You have the right to request to receive confidential communications from us by alternative means or at an alternative location. You have the right to obtain a paper copy of this notice from us, upon request, even if you have agreed to accept this notice electronically.
You may have the right to an amendment of your protected health information. If we deny your request for amendment, you have the right to file a statement of disagreement with us and we may prepare a rebuttal to your statement and will provide you with a copy of any such rebuttal.
You have the right to receive an accounting of certain disclosures; you have the right to receive an accounting of disclosures in paper or electronic format. Exceptions: pursuant to an authorization, for purposes of treatment, payment, healthcare operations; required by law, occurred prior to April 14, 2003 or six years prior to the date of the request.
You have the right to receive notice of a breach – We will notify you if your unsecured protected health information has been breached.

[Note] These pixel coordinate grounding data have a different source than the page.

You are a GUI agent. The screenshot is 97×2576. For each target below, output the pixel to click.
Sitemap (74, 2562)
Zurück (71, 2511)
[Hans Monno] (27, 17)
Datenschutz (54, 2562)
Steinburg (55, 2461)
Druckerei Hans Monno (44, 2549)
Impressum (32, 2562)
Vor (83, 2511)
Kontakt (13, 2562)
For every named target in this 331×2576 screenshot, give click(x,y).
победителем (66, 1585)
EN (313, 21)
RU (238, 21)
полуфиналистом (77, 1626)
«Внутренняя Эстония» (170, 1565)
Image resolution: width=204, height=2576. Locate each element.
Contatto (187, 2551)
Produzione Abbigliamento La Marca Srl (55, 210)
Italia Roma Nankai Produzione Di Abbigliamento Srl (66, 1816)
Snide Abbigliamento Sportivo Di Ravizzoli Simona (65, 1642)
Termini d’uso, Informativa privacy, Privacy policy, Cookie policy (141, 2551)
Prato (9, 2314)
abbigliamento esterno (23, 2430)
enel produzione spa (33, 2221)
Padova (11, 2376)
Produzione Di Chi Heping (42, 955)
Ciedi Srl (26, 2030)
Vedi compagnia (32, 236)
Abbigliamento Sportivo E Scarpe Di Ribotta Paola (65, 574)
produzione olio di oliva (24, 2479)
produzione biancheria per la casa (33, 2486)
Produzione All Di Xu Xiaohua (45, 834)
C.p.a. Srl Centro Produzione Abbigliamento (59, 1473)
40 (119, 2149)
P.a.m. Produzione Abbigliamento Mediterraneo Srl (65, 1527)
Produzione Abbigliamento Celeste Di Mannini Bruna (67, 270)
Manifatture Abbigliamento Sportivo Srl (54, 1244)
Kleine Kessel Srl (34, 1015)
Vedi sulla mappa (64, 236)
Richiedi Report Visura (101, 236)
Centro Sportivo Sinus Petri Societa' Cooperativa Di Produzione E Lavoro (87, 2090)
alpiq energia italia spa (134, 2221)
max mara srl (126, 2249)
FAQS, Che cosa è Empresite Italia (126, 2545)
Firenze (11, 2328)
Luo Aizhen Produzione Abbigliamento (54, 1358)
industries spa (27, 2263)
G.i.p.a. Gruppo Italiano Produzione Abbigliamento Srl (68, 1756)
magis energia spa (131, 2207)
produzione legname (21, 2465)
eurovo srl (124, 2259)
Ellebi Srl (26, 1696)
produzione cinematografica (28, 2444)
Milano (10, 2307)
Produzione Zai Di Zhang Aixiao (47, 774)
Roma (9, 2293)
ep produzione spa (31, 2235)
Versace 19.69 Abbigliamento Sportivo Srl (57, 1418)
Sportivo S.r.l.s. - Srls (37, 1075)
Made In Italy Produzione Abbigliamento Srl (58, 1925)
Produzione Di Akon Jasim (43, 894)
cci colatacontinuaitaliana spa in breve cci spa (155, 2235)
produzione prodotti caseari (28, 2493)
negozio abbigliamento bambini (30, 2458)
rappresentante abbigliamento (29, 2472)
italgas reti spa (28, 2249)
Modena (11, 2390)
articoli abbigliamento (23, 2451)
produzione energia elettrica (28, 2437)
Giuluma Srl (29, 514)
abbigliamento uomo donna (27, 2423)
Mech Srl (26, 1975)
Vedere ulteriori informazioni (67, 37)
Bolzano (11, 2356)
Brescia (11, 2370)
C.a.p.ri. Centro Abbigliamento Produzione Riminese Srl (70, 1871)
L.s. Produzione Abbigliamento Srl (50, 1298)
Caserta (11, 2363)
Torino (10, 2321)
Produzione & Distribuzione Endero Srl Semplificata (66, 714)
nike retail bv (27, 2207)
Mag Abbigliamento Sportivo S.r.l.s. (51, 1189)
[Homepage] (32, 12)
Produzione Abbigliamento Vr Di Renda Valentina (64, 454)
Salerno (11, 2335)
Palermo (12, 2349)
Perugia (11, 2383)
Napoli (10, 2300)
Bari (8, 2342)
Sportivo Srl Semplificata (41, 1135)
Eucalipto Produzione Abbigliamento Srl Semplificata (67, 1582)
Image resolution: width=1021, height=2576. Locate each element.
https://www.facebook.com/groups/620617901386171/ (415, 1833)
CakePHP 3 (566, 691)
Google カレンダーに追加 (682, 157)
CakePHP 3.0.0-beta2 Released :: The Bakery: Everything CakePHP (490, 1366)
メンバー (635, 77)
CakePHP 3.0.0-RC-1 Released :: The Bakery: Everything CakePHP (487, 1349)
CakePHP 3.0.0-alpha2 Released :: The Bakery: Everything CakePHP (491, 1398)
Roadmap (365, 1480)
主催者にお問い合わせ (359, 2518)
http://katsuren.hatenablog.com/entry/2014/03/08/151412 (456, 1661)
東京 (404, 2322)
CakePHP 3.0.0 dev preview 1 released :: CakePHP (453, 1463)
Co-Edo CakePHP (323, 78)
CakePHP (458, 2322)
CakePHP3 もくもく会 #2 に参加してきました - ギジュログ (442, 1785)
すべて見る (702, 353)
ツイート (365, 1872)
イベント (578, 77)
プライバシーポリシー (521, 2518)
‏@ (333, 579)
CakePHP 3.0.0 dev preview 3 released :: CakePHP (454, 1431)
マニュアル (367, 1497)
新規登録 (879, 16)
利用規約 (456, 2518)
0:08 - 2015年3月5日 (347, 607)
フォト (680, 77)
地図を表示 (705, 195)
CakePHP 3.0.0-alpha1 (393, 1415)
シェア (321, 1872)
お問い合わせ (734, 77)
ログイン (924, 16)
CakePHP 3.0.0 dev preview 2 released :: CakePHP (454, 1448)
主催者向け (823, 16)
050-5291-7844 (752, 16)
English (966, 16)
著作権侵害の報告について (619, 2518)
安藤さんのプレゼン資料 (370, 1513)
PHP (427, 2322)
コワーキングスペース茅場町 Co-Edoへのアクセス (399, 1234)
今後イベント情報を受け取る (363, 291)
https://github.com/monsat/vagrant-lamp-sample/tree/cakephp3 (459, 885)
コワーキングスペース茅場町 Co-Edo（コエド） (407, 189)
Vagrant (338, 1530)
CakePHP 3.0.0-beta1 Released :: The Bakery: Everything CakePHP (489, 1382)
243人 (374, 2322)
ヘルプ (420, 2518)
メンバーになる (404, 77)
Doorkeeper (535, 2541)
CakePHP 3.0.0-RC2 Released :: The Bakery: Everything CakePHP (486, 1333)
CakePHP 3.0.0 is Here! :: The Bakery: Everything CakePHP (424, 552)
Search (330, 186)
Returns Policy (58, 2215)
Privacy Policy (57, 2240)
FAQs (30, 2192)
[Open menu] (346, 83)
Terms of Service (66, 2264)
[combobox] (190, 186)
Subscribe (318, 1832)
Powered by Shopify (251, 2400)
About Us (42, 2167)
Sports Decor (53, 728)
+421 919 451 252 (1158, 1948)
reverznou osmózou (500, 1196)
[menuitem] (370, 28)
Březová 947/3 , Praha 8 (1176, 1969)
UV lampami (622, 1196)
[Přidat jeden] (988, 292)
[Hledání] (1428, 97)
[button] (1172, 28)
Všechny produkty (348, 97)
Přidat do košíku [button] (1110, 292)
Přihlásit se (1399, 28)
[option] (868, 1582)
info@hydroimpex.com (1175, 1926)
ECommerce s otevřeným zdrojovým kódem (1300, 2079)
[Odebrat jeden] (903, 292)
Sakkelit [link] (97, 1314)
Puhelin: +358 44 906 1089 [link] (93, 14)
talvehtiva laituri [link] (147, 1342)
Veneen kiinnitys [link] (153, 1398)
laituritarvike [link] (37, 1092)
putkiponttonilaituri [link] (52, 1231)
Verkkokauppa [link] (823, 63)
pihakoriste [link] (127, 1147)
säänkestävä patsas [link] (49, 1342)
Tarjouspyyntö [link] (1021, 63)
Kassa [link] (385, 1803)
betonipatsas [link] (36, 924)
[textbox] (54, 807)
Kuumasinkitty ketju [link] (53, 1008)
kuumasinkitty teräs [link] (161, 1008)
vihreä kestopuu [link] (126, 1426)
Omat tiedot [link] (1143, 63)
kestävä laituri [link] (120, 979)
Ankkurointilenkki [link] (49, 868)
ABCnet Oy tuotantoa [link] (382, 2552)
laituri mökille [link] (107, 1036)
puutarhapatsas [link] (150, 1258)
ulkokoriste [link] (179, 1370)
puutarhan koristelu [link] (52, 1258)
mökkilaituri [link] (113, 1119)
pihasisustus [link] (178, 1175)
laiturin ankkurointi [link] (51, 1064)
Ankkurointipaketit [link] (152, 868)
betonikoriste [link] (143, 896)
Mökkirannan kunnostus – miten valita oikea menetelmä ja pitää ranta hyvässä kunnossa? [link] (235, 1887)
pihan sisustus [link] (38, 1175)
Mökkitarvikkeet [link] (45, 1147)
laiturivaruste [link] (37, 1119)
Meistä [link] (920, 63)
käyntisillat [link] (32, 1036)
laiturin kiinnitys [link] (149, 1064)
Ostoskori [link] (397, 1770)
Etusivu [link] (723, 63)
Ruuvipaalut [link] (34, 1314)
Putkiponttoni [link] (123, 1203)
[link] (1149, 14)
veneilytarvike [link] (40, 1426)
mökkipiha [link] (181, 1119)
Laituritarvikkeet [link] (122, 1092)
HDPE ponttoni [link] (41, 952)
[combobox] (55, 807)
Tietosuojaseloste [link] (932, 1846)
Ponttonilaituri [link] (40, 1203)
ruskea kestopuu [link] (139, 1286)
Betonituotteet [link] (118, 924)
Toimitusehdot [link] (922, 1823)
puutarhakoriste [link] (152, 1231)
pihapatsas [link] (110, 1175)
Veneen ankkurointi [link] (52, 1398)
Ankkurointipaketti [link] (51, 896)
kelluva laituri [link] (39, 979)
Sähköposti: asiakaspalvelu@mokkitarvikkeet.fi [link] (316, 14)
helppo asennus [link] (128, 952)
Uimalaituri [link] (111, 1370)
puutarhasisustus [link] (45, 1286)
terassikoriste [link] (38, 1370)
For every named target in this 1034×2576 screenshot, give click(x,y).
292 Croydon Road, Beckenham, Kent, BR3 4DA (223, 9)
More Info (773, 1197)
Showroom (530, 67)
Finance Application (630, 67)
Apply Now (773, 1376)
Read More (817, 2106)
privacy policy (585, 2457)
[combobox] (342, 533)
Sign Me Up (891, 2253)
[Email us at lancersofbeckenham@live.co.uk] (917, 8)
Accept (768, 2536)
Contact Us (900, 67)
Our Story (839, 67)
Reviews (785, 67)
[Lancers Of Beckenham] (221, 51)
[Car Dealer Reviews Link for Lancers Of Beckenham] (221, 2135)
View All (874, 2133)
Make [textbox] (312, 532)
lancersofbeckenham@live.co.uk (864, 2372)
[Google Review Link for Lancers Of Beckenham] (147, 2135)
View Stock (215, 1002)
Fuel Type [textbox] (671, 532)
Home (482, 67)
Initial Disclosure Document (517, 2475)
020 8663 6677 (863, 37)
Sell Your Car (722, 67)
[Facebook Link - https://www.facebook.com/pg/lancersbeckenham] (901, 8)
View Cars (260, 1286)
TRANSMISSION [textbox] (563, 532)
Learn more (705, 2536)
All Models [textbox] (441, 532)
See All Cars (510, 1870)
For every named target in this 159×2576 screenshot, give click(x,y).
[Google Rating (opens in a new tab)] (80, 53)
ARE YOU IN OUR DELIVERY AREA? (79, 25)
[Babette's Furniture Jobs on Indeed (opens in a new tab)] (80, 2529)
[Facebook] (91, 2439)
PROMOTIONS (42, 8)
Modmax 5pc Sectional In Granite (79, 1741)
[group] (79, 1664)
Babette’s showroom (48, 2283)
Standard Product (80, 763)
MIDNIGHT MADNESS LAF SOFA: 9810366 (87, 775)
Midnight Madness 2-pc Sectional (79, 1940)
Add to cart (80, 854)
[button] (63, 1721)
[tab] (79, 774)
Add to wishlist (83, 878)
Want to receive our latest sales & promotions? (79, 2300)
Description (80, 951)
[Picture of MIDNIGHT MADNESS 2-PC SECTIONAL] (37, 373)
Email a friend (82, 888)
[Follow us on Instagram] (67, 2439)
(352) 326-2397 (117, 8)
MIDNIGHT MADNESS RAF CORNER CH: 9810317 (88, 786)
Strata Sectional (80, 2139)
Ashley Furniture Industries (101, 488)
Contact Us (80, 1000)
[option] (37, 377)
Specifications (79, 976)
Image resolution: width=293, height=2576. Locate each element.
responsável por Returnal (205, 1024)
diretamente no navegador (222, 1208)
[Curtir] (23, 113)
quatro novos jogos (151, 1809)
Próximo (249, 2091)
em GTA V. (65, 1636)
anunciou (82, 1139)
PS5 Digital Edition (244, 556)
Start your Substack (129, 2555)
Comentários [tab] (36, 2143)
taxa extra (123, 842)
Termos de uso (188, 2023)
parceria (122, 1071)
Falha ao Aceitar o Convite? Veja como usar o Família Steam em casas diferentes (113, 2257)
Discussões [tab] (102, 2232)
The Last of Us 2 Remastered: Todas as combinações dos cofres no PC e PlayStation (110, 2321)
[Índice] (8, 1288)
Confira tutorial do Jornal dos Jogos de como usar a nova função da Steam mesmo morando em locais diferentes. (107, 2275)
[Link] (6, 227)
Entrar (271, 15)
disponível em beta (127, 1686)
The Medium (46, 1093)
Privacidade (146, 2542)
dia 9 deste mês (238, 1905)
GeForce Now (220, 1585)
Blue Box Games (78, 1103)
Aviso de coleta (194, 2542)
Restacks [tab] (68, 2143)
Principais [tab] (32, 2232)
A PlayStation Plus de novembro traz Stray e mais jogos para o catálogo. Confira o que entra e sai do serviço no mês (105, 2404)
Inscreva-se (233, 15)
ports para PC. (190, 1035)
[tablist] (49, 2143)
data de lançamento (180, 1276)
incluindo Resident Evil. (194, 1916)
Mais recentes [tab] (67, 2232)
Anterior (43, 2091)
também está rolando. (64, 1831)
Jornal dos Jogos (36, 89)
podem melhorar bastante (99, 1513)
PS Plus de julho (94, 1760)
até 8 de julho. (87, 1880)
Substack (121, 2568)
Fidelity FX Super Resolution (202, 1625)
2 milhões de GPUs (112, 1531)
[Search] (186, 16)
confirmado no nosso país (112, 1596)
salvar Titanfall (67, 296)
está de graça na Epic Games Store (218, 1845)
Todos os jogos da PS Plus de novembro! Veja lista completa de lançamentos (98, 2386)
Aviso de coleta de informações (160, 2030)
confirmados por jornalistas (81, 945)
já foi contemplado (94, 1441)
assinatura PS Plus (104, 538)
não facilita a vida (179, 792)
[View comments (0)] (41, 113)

COMPLAINTS You may complain to the Secretary of Health and Human Services Department of Civil Rights if you believe your privacy rights have been violated by us. This can be done by calling 800-368-1019 or filing the complaint online at http://www.hhs.gov/ocr/privacy/hipaa/complaints/index.html. Any alleged violation must have occurred on or after April 14, 2003 for the OCR to have authority to investigate. You may also file a complaint with the health department by notifying our Compliance officer. We will not retaliate against you for filing a complaint.